Other models, like hurdle- or zero-inflated models, also work with `tab_model()`. In this case, the zero inflation model is indicated in the table. Use `show.zeroinf = FALSE` to hide this part from the table.

```{r}
library(pscl)
data("bioChemists")
m5 <- zeroinfl(art ~ fem + mar + kid5 + ment | kid5 + phd + ment, data = bioChemists)

tab_model(m5)
```

You can combine any model in one table.

```{r}
tab_model(m1, m3, m5, auto.label = FALSE, show.ci = FALSE)
```

## Show or hide further columns

`tab_model()` has some argument that allow to show or hide specific columns from the output:

* `show.est` to show/hide the column with model estimates.
* `show.ci` to show/hide the column with confidence intervals.
* `show.se` to show/hide the column with standard errors.
* `show.std` to show/hide the column with standardized estimates (and their standard errors).
* `show.p` to show/hide the column with p-values.
* `show.stat` to show/hide the column with the coefficients' test statistics.
* `show.df` for linear mixed models, when p-values are based on degrees of freedom with Kenward-Rogers approximation, these degrees of freedom are shown.

### Adding columns

In the following example, standard errors, standardized coefficients and test statistics are also shown.

```{r}
tab_model(m1, show.se = TRUE, show.std = TRUE, show.stat = TRUE)
``` 

### Removing columns

In the following example, default columns are removed.

```{r}
tab_model(m3, m4, show.ci = FALSE, show.p = FALSE, auto.label = FALSE)
``` 

### Removing and sorting columns

Another way to remove columns, which also allows to reorder the columns, is the `col.order`-argument. This is a character vector, where each element indicates a column in the output. The value `"est"`, for instance, indicates the estimates, while `"std.est"` is the column for standardized estimates and so on.

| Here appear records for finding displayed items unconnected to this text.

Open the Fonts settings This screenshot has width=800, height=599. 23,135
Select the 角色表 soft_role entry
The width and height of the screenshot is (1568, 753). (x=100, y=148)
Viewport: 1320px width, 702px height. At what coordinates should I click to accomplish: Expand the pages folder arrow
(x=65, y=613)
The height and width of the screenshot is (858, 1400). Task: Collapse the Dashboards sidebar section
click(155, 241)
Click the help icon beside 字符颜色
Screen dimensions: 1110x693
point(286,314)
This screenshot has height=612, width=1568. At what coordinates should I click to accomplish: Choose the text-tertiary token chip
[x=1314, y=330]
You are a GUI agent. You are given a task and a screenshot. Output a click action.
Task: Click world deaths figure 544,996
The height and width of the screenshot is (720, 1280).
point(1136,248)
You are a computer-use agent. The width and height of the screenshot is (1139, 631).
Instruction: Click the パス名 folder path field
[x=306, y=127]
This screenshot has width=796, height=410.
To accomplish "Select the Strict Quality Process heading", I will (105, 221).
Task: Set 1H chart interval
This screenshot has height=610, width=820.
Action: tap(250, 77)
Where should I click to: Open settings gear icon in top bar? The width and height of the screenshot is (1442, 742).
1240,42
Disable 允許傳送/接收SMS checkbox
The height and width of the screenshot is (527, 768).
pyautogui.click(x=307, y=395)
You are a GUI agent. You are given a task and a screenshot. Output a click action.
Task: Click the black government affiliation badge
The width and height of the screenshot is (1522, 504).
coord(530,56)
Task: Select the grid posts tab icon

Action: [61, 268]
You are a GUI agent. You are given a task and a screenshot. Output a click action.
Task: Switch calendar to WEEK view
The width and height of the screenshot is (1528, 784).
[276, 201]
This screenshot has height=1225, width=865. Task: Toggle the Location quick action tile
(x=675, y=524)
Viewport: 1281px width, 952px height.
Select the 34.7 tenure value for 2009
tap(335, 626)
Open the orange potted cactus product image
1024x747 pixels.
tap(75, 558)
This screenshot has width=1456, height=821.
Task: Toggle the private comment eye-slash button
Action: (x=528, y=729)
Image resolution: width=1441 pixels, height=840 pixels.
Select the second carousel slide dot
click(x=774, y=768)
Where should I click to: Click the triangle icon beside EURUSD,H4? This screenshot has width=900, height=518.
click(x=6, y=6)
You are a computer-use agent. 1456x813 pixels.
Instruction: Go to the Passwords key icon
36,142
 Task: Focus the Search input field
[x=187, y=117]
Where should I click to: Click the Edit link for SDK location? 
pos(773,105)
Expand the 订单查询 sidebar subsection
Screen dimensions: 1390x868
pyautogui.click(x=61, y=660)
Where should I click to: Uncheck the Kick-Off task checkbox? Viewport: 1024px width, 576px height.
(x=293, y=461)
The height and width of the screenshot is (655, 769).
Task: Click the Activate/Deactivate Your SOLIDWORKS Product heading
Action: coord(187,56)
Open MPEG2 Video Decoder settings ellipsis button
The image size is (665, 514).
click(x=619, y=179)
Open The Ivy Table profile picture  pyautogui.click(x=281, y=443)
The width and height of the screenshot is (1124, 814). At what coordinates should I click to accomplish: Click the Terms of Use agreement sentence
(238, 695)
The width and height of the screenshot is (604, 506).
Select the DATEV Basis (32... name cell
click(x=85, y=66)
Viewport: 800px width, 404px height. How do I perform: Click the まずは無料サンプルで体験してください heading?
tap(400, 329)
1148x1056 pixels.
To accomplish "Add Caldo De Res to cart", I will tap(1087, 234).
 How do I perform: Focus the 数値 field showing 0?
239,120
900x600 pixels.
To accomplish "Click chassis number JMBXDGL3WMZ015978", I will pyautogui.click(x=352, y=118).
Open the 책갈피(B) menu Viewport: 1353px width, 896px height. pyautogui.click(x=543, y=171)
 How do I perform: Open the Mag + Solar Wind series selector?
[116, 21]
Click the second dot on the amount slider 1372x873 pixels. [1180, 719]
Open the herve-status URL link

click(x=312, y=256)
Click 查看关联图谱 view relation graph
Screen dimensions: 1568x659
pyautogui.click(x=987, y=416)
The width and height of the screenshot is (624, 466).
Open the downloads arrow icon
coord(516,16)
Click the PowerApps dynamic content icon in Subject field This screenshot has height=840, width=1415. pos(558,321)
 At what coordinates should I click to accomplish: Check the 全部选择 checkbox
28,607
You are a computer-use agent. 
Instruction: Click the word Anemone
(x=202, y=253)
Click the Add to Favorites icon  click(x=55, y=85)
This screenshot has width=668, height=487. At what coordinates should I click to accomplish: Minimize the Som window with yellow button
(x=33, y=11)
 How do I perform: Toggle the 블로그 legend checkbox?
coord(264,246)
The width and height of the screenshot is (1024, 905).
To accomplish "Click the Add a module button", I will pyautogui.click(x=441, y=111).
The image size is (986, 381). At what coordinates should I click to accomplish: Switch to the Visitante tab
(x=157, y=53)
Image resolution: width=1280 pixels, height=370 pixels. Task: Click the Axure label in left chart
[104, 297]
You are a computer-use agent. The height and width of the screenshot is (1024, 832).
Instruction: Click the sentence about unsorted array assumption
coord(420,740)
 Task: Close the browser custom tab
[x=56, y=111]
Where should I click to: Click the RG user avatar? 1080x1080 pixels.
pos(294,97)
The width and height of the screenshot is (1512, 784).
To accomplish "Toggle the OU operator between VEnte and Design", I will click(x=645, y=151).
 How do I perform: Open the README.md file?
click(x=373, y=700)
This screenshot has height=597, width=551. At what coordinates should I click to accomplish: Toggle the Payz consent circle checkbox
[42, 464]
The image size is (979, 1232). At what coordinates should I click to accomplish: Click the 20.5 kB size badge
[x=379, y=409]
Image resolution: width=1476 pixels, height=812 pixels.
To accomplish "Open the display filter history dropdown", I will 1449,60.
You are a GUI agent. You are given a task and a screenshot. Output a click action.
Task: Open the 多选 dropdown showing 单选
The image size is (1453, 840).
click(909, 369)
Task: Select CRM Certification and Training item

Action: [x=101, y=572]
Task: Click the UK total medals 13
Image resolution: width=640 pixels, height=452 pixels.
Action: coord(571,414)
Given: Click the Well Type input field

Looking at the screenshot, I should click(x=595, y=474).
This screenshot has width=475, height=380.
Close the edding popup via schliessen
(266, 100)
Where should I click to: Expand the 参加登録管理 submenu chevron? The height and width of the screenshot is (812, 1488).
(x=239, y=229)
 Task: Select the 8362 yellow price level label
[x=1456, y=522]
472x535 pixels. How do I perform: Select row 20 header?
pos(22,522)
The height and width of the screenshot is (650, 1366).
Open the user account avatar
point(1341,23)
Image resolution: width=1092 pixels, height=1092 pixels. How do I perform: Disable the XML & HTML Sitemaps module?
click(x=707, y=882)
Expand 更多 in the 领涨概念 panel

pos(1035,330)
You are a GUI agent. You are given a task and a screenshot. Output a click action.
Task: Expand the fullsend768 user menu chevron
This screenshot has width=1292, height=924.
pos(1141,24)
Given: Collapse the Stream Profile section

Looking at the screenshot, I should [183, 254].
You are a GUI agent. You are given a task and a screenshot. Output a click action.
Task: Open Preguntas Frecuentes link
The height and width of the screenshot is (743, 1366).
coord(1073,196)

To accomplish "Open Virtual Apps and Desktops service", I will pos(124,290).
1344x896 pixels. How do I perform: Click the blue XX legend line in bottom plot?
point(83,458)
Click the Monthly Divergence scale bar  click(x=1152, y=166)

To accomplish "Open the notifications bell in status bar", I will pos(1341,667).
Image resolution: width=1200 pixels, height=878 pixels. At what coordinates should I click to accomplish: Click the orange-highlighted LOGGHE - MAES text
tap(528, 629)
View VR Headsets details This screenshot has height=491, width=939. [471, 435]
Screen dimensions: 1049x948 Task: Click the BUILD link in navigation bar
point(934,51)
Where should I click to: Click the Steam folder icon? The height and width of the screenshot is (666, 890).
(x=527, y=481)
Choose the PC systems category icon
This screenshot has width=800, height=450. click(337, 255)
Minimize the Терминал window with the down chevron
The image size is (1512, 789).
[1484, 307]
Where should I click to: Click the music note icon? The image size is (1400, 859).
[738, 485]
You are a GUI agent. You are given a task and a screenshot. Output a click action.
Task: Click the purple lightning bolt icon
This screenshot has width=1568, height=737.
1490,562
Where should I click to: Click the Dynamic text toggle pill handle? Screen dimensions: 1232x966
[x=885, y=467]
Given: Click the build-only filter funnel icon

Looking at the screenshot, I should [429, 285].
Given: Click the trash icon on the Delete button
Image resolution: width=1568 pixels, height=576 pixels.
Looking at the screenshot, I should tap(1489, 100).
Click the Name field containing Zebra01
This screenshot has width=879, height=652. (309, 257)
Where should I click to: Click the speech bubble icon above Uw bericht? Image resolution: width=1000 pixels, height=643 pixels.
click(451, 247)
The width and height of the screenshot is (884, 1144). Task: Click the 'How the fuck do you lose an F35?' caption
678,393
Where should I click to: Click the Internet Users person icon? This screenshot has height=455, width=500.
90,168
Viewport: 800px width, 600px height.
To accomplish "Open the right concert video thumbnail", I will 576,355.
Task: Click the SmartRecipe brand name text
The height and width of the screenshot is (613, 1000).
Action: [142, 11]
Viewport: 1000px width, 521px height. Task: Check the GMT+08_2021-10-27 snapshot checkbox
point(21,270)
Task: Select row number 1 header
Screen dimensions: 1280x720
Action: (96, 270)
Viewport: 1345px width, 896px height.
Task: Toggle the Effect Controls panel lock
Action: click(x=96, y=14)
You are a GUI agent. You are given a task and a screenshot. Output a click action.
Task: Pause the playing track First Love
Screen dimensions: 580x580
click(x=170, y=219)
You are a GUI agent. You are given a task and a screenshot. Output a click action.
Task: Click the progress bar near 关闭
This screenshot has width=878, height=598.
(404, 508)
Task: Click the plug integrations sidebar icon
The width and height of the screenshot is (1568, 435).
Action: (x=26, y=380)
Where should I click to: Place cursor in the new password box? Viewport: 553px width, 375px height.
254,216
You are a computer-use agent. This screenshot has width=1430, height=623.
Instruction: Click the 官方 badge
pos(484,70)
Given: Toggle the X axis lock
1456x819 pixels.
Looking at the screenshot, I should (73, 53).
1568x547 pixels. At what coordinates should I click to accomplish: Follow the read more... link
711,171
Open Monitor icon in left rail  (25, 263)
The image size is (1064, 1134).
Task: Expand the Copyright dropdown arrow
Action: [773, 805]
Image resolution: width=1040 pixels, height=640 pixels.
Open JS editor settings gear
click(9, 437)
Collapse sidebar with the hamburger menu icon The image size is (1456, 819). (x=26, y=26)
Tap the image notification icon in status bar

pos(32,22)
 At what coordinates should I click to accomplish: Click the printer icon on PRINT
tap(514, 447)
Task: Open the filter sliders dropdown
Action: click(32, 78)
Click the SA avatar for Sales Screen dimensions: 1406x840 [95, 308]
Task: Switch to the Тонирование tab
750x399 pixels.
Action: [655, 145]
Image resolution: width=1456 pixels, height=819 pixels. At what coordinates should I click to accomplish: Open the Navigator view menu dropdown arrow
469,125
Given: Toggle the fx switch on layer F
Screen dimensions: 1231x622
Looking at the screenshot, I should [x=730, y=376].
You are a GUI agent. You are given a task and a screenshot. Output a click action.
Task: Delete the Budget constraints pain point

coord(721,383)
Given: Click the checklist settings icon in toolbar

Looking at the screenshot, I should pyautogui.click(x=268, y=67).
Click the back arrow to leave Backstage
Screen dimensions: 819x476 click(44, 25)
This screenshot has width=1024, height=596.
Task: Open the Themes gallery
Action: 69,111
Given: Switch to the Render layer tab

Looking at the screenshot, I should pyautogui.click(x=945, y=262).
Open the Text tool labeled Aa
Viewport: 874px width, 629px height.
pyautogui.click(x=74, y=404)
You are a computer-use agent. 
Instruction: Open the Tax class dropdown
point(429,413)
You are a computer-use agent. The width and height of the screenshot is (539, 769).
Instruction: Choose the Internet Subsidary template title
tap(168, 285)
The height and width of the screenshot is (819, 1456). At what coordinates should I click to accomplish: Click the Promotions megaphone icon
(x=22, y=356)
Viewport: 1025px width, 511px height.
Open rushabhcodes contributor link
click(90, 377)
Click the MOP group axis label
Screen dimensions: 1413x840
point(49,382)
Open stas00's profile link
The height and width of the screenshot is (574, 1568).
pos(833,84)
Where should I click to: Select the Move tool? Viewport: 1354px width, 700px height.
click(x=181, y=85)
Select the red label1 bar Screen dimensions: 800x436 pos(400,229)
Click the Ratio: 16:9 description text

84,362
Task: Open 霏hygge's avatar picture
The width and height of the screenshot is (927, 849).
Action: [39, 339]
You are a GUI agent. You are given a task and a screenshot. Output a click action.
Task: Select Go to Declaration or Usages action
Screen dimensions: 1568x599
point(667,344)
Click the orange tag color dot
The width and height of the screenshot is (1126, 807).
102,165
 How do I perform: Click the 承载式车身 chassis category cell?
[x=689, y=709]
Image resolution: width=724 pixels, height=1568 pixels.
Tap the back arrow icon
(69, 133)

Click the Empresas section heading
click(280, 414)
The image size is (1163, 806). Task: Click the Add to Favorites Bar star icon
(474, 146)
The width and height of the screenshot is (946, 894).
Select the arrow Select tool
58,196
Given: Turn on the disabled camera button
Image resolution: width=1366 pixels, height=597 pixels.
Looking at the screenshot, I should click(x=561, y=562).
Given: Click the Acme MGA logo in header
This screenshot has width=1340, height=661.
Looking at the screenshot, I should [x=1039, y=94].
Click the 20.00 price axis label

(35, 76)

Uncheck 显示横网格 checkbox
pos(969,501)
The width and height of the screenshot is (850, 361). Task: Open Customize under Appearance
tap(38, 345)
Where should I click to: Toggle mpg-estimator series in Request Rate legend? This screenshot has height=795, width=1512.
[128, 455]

By default, `col.order` contains all possible columns. All columns that should shown (see previous tables, for example using `show.se = TRUE` to show standard errors, or `show.st = TRUE` to show standardized estimates) are then printed by default. Colums that are _excluded_ from `col.order` are _not shown_, no matter if the `show*`-arguments are `TRUE` or `FALSE`. So if `show.se = TRUE`, but`col.order` does not contain the element `"se"`, standard errors are not shown. On the other hand, if `show.est = FALSE`, but `col.order` _does include_ the element `"est"`, the columns with estimates are not shown.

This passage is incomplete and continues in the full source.